Your assignment: Lines before the one containing "The height and width of the screenshot is (591, 1179)." are not wanted; restate the rest below word for word, through the last line, but drop any pictures.

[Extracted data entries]
--------
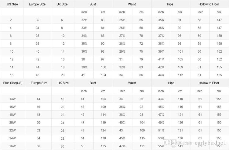The height and width of the screenshot is (150, 229).
Task: Click the top Bust column header
Action: pos(93,4)
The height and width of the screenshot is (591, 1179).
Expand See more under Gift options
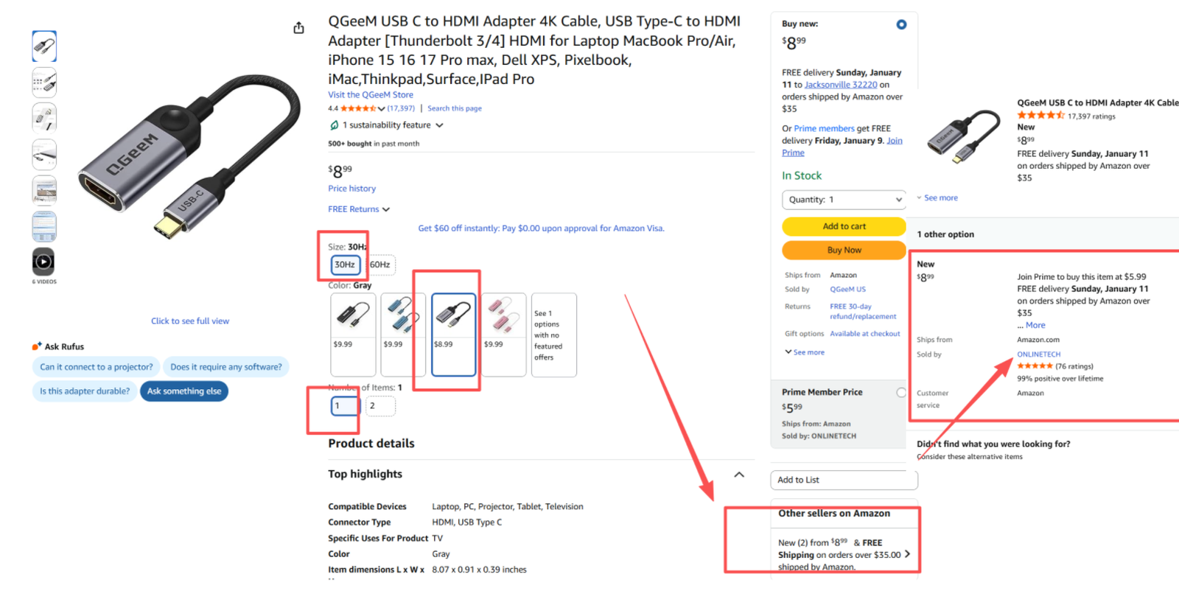click(805, 352)
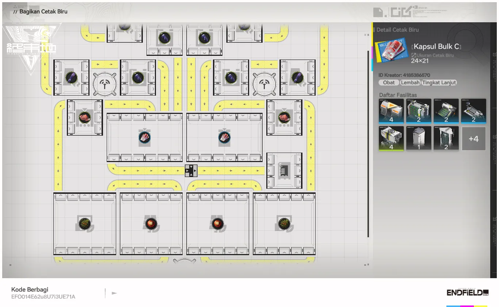Image resolution: width=499 pixels, height=307 pixels.
Task: Open the first facility thumbnail with orange arrow
Action: pos(391,111)
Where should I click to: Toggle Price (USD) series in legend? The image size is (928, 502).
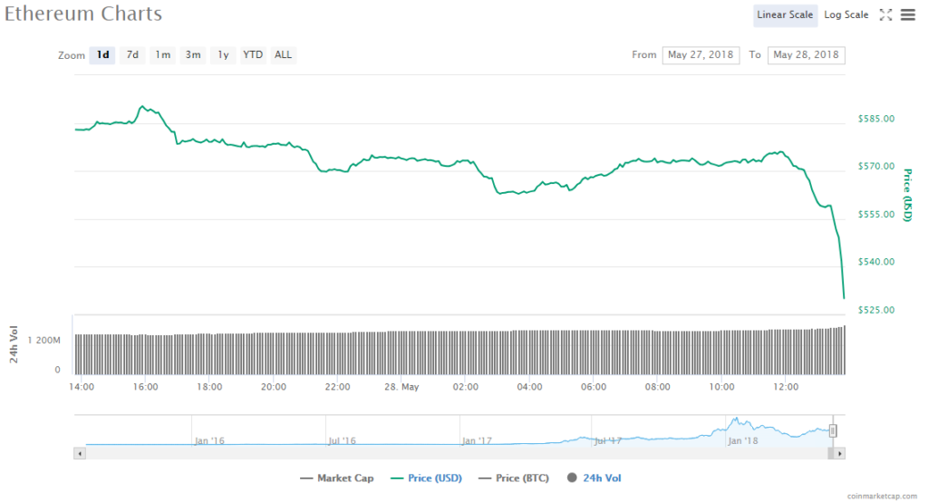click(428, 478)
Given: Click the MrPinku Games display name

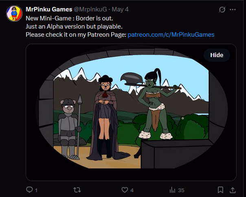Looking at the screenshot, I should click(49, 9).
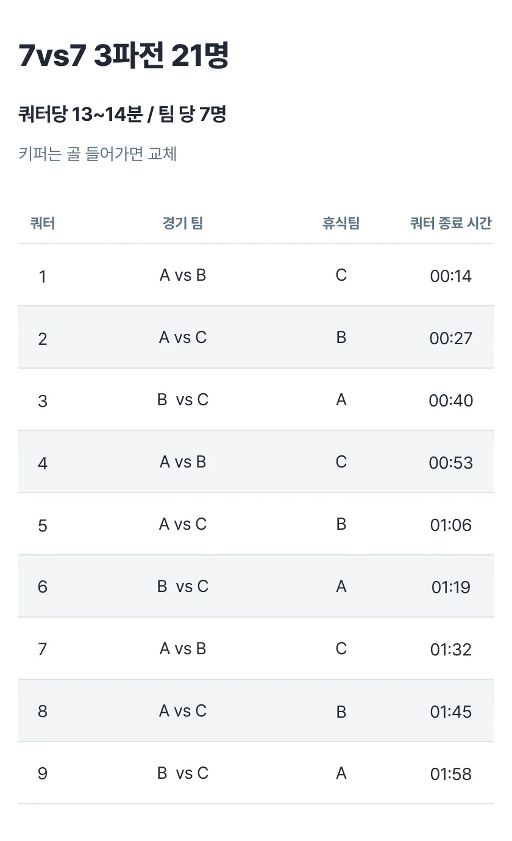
--------
Answer to this exercise:
The height and width of the screenshot is (591, 1179).
Expand See more under Gift options
click(805, 352)
Image resolution: width=499 pixels, height=307 pixels.
Task: Open the first facility thumbnail with orange arrow
Action: pos(391,111)
Where should I click to: Toggle Price (USD) series in legend? The image size is (928, 502).
click(428, 478)
Given: Click the MrPinku Games display name

Looking at the screenshot, I should click(49, 9).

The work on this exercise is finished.